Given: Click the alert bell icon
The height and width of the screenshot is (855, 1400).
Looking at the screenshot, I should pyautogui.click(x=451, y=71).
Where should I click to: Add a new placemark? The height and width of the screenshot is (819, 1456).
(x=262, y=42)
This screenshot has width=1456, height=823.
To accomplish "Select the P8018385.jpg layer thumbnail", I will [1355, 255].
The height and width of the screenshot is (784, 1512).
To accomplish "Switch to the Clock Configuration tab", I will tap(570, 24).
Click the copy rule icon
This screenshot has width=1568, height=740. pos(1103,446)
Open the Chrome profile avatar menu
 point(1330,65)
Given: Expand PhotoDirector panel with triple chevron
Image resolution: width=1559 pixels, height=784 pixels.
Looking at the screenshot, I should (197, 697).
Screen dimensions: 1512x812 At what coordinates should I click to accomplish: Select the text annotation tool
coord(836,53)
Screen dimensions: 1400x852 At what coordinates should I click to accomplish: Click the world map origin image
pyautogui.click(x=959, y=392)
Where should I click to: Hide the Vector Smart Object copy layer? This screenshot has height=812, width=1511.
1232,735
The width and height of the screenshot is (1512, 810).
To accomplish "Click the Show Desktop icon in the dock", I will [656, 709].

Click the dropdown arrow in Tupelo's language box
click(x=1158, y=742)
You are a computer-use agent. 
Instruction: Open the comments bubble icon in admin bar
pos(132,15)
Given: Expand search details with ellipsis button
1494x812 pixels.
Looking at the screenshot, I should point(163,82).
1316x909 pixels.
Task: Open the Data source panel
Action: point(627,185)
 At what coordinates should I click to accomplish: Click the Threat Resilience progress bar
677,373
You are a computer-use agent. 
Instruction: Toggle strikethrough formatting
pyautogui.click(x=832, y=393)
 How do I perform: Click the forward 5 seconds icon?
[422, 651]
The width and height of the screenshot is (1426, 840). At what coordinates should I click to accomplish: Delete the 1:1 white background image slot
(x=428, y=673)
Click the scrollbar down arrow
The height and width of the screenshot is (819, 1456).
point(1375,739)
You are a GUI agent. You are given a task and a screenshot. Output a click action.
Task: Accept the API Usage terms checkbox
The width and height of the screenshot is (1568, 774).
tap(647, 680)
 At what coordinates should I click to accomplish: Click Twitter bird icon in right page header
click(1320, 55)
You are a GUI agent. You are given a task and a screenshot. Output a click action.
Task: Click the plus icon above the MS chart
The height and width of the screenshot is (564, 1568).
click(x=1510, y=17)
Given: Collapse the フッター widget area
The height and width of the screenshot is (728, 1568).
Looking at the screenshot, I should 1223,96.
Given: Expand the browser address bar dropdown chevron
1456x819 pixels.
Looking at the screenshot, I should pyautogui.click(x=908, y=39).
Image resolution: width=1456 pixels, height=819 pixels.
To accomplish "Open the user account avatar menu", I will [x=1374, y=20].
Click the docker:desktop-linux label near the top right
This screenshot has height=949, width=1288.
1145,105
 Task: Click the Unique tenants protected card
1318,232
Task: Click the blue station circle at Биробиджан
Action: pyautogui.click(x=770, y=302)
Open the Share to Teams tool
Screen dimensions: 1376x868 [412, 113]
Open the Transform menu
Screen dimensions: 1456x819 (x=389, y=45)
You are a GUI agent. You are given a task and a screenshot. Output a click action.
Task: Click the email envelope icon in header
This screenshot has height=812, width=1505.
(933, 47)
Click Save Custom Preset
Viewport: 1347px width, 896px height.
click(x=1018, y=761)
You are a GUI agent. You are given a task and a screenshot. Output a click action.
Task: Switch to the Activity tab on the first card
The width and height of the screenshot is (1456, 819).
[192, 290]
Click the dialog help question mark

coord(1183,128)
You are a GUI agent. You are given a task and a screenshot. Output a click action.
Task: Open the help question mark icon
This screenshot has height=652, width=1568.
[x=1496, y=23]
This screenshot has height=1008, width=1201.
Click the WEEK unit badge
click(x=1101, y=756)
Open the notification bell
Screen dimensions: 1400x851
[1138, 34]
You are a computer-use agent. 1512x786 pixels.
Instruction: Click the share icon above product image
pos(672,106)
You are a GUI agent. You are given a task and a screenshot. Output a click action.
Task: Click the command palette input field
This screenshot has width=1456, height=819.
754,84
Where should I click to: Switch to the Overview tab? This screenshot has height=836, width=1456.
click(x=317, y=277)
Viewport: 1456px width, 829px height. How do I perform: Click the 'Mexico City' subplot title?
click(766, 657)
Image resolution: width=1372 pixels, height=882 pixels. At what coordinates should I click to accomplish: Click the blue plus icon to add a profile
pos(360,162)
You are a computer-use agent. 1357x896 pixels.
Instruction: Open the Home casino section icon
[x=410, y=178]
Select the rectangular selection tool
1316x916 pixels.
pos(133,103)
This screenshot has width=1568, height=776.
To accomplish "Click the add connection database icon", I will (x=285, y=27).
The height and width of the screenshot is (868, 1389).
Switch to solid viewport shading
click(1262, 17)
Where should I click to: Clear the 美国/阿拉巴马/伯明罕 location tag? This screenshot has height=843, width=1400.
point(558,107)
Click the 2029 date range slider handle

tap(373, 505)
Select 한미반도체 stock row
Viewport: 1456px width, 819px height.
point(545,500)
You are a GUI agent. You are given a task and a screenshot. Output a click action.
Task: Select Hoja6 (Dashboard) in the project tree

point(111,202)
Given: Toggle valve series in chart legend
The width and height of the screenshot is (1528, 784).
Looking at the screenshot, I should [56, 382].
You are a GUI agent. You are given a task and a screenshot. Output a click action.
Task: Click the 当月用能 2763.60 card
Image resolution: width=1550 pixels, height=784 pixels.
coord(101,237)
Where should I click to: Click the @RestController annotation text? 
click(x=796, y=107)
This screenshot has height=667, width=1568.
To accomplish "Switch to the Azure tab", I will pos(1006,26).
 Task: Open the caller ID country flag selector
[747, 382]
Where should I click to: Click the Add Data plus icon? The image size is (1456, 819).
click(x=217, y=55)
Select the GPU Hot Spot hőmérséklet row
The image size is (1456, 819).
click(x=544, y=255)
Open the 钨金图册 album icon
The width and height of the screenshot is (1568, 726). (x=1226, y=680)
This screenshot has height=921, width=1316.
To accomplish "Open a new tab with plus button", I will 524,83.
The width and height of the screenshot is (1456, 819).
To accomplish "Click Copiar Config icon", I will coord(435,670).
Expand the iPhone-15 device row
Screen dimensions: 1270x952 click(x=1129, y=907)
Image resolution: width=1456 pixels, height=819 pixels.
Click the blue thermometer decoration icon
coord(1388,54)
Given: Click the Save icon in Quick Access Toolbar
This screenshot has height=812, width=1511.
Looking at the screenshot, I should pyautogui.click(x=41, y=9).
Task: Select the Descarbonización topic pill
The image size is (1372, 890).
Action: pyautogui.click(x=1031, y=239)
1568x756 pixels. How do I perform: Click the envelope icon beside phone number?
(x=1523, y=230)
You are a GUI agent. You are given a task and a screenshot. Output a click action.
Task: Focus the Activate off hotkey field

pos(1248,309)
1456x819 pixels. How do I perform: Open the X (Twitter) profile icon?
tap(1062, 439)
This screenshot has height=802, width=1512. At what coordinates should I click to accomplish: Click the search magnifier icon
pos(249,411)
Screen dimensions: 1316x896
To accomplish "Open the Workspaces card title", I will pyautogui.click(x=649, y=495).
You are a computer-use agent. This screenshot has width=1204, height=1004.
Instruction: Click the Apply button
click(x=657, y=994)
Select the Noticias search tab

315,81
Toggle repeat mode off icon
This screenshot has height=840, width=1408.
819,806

──────

Take from the listing every line in which the word "chart" appears.

Response for this exercise:
Task: Click the plus icon above the MS chart
Given: Toggle valve series in chart legend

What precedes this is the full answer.